Comment by L.W.Ranjith Wickramasinghe on November 26, 2009 at 9:22am
I m sRi lanka. My organization name of Organisation of Environment and Children Rights Preservation and I'm Charmen.we are work with poor people ,Women and Children. Environment Protection and Environment Rights are our other focused area.
Education for all and Qulitiative Education is our new programme. we build up the Sivil socity network in srilanka.It 's coverd all district and province in sri lanka and all relegious.(Sinhala,Tamil and Muslims)

Our new main field of the Children Rights in the Cultural.It is new Subject of the world.I'm Experties of this subjects.

I can help this all subject and cooperete with you.

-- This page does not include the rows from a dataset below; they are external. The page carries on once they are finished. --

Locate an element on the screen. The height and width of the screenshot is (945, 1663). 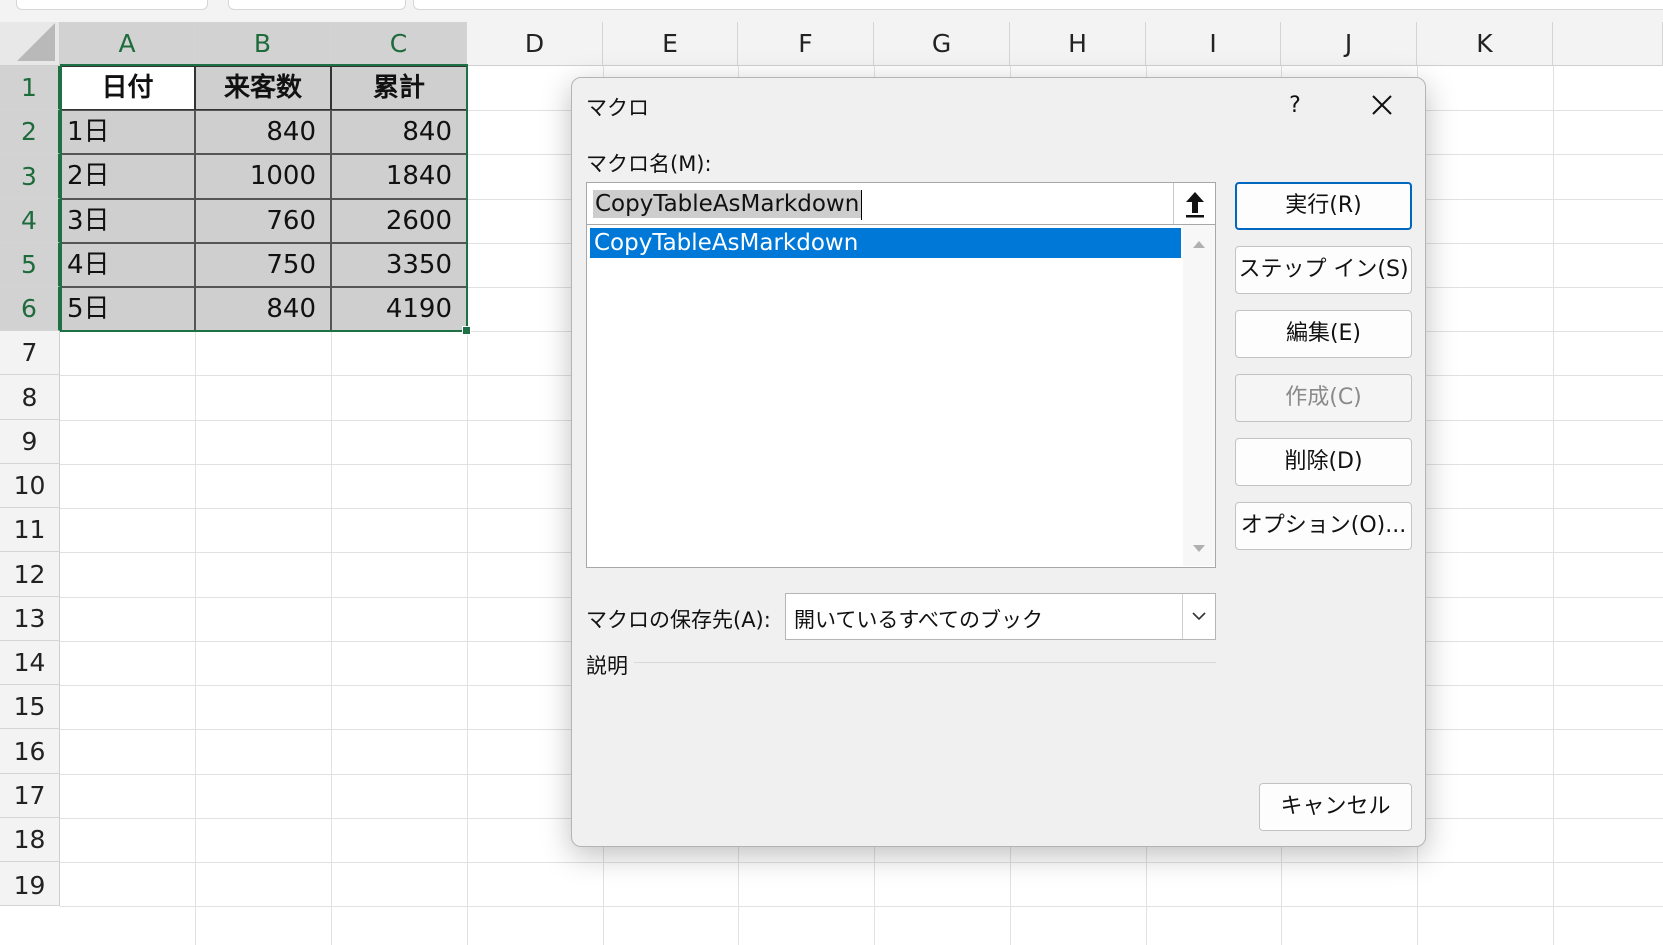
name-box is located at coordinates (112, 5).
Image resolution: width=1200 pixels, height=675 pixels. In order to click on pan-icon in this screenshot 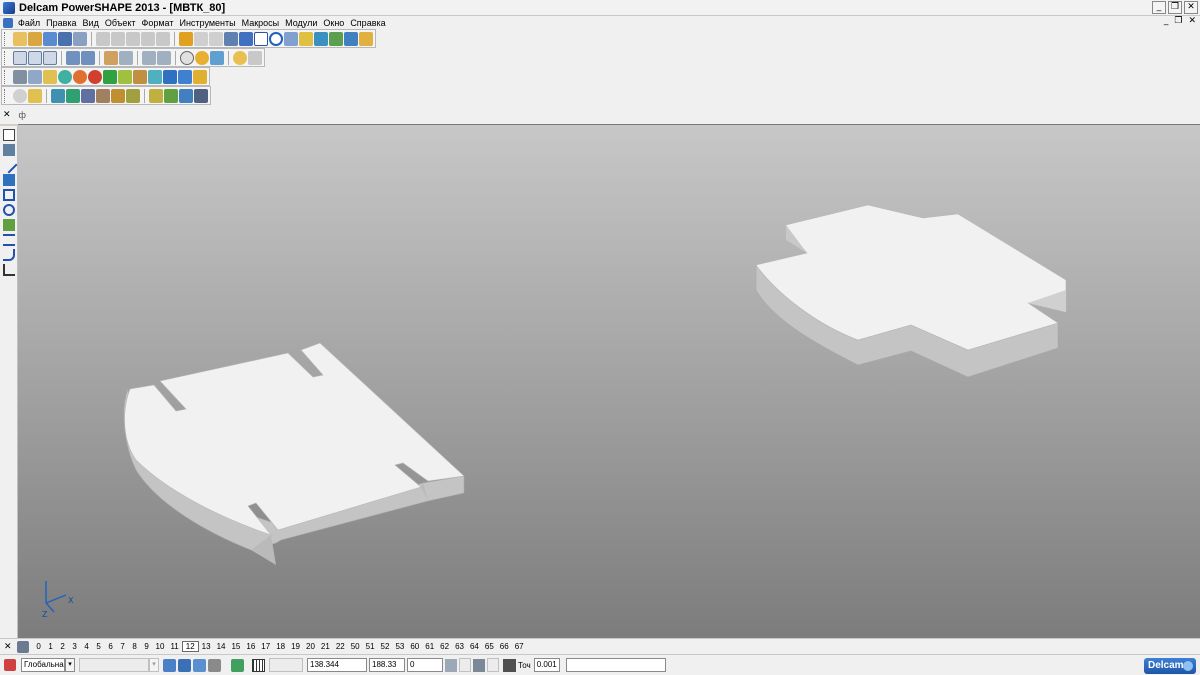, I will do `click(111, 58)`.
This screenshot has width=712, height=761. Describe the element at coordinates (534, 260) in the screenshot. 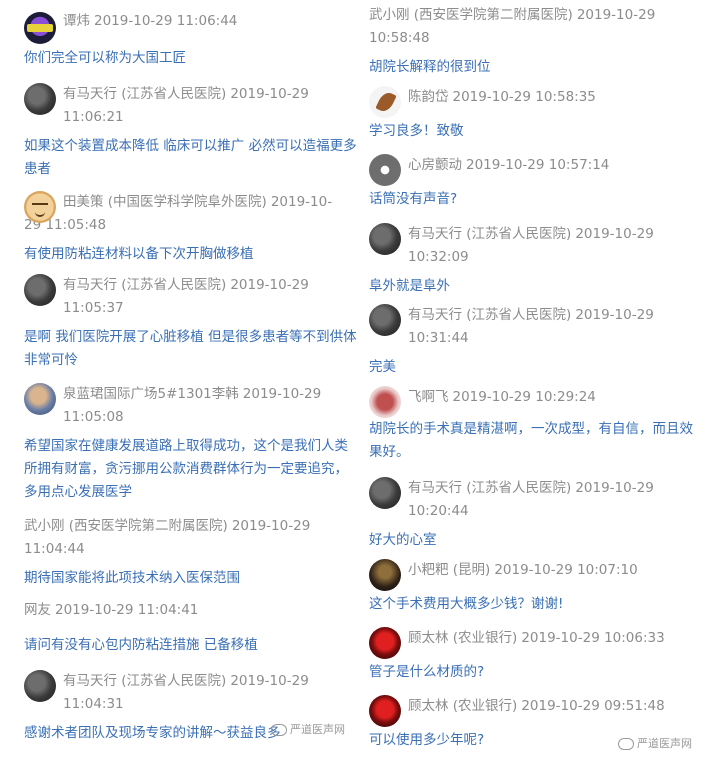

I see `comment-item: 有马天行 (江苏省人民医院) 2019-10-29 10:32:09 阜外就是阜外` at that location.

Thanks. Ranjith Wickramasinghe
Comment by Robert Egwea on November 26, 2009 at 3:22am
It would be good if you could include Uganda in East Africa, where corruption has penetrated almost every fabric of society, in your study. According to press reports high profile government officials have been implicated in misappropriation of huge amounts of funds. Donors pour millions of dollars into the country each year but this is not reflected in the pace of development especially for war-torn northern region of the country. The government has introduced stringent measures to fight corruption, including creation of an anti-corruption court but the impact is yet to be felt. Some citizens have become active anti-corruption crusaders under the auspices of Anti-corruption Coalition. Nevertheless, they are faced with an uphill task because corruption is now endemic in Ugandn and has therefore become a monster that is extremely difficult to eliminate. A fresh and resulute political will, from both the ruling party and the opposition, is urgently needed in order to get rid of corruption in Uganda but this doesn't necessarily mean regime change as opposition politians tend to propagate because even opposition parties are riddled with corruption!
Comment by Fernanda P. Amaral on November 25, 2009 at 7:26pm
Dear Shaazka, what I can do it tell you that we had and still have in Latin America cases which civic campaigns supported our freedom. I mean, in Brazil, Argetina and Chile we had a hard time of authoritarians governments; you have, for example, in Argentina "Las madres de la Plaza de Mayo", women that still search for their children disappeared. We have now in Honduras a hard time, and some mobilization. But I think that you will find a good material for your work in Latin America. Yes, we had violent actions, but we had pacific ones, that was very very combated for the policy at that time, juts like when our students here in Brazil by 70s went out and did a pacific manifestation and some of them lost their lives. I hope it can help you, ok?
Hugs
Fer
Comment by Aminah Yaquin Carroll on November 25, 2009 at 7:19pm
This is a most fundamentally important study. Corruption is a leanred behavior and it is rewarding to those who participate in material ways. To combat it with enculturation of group and individual consciousness-raising about the high costs of corruption, and the rewards life-long of a life well-lived.
I hope that you will include whistle-blowing in your study, for when individual people do teh right thing without community support they ought to do it with informed knowledge of the possible (and likely) consequences. These often powerfully painful consequences can be mitigated by people rallying to support truth and justice, instead of lies, bribes, cover-ups, blackmail and violence.